Task objective >> Print, from the listing below, the lines starting at the line containing "For every named" and ending at the line containing "TALHI Harassment Policy (220, 1394)", exactly as they stand, and print nothing else.

Provided data >>
--------
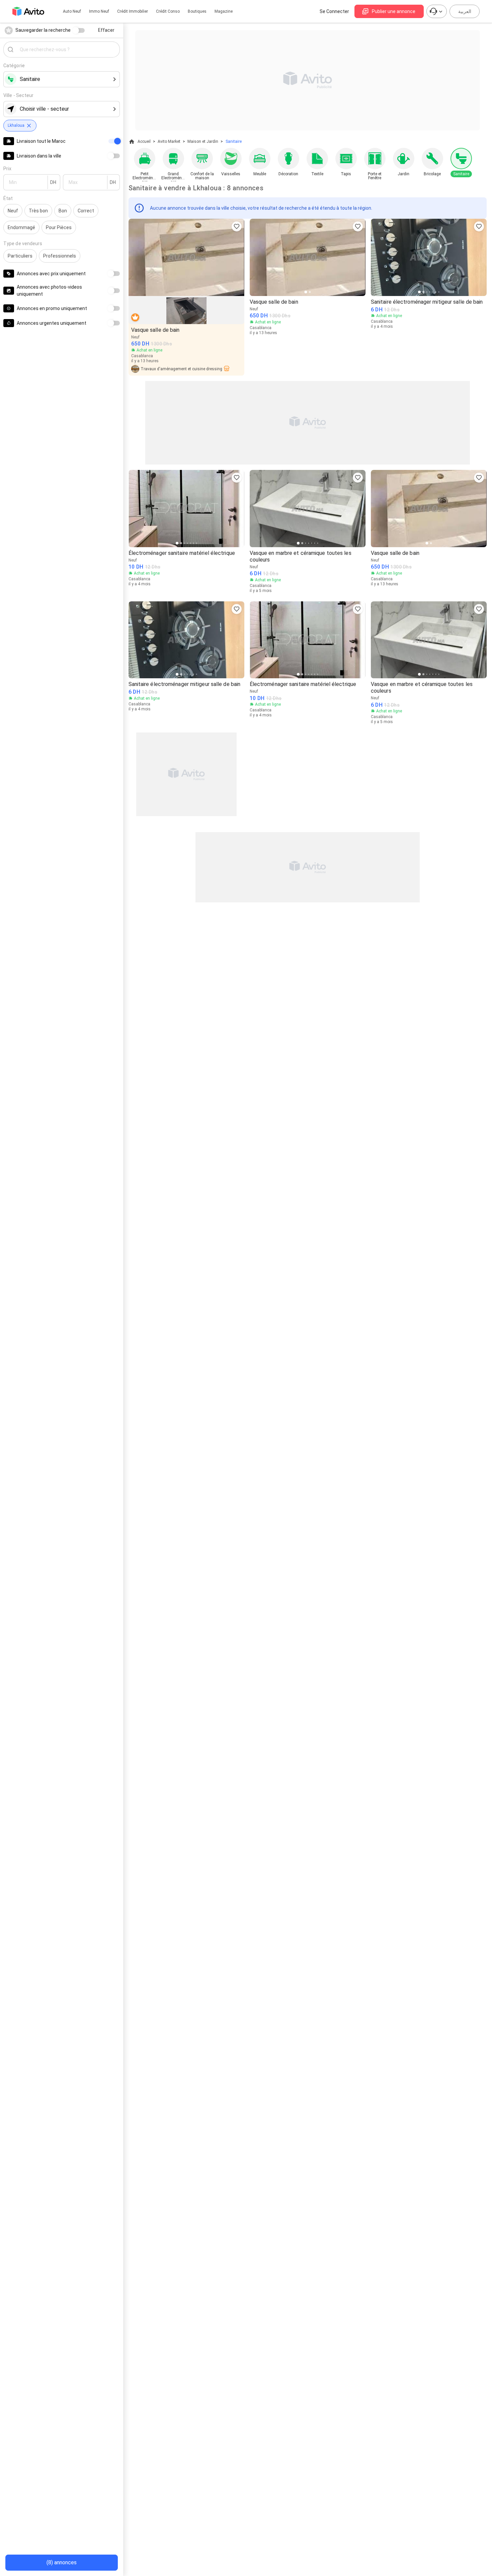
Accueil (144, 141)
--------
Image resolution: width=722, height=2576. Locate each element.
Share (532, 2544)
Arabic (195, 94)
--------
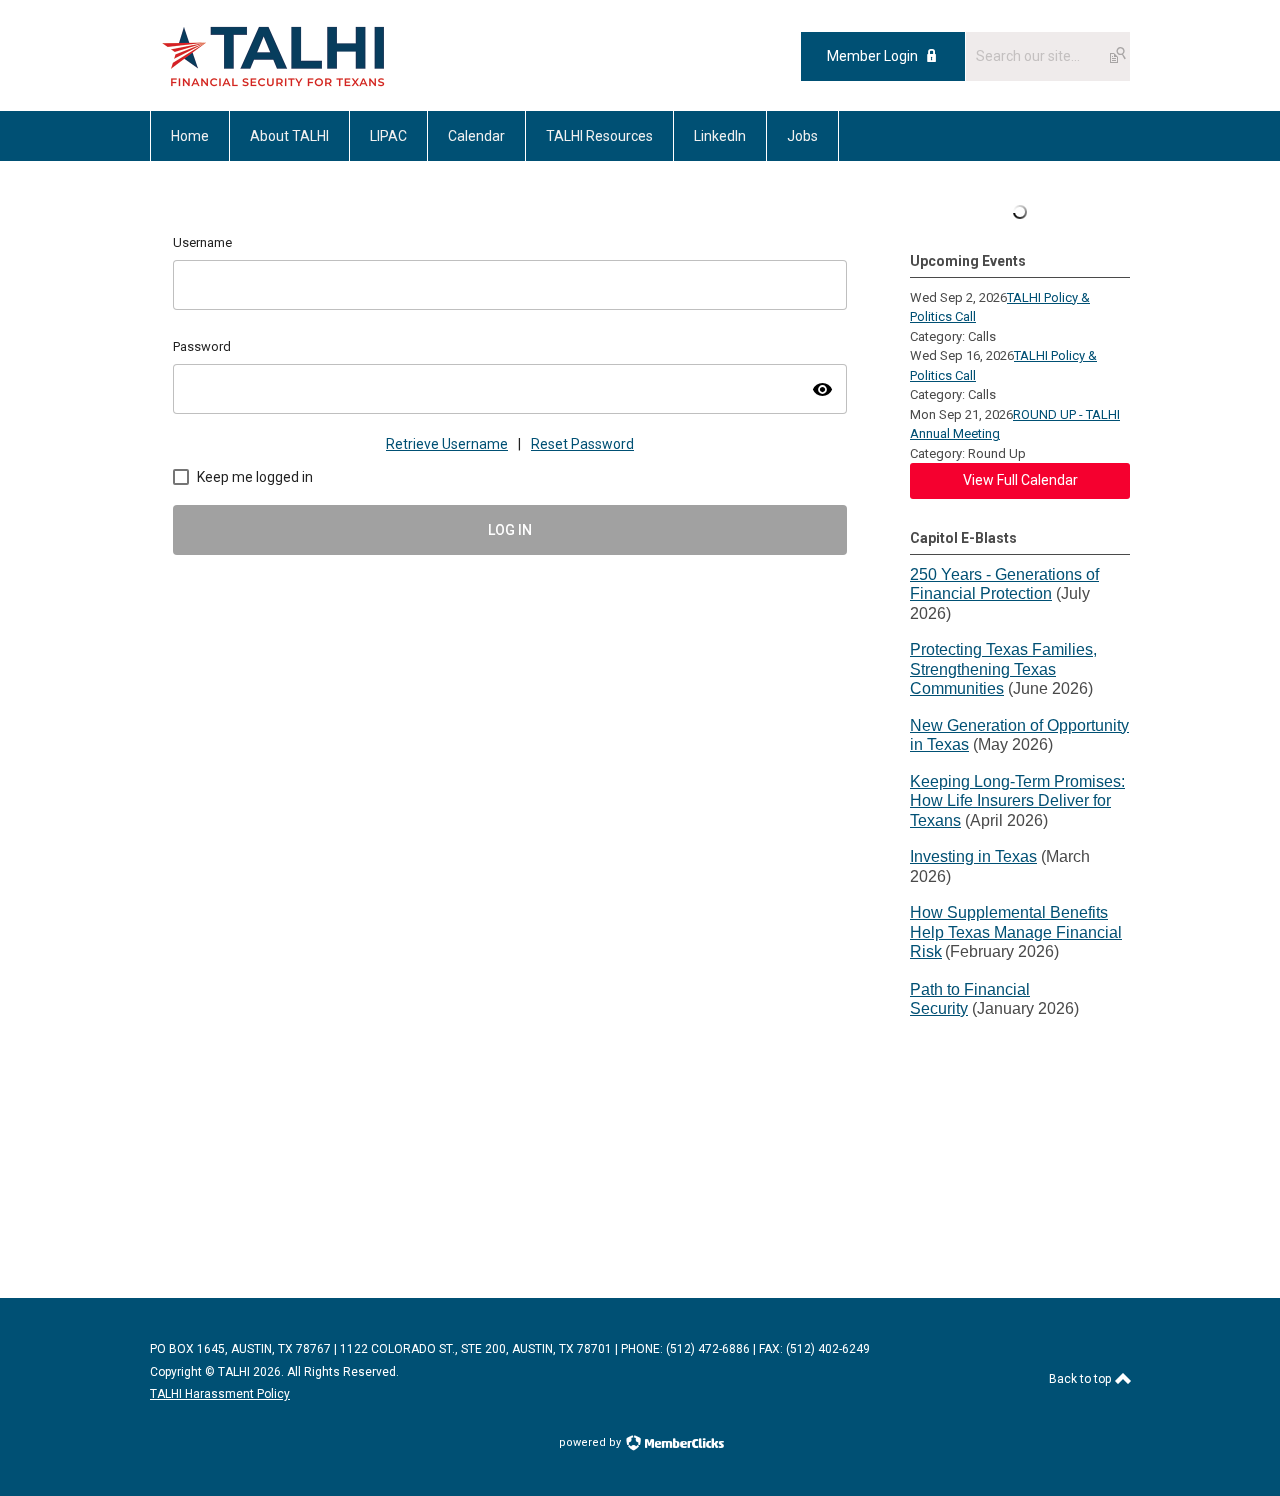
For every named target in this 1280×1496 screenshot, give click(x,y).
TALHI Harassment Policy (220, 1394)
--------
Exercise solution >>
For every named target in this 1280×1496 screenshot, give click(x,y).
TALHI Harassment Policy (220, 1394)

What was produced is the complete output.